* Begin *

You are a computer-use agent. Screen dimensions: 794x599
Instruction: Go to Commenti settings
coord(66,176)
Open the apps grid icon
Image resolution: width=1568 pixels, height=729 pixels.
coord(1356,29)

* End *

WHAT YOU SHOULD DO:
Extract the lines above and reproduce each one verbatim, in the same order.

RIGHT ANSWER:
You are a computer-use agent. Screen dimensions: 794x599
Instruction: Go to Commenti settings
coord(66,176)
Open the apps grid icon
Image resolution: width=1568 pixels, height=729 pixels.
coord(1356,29)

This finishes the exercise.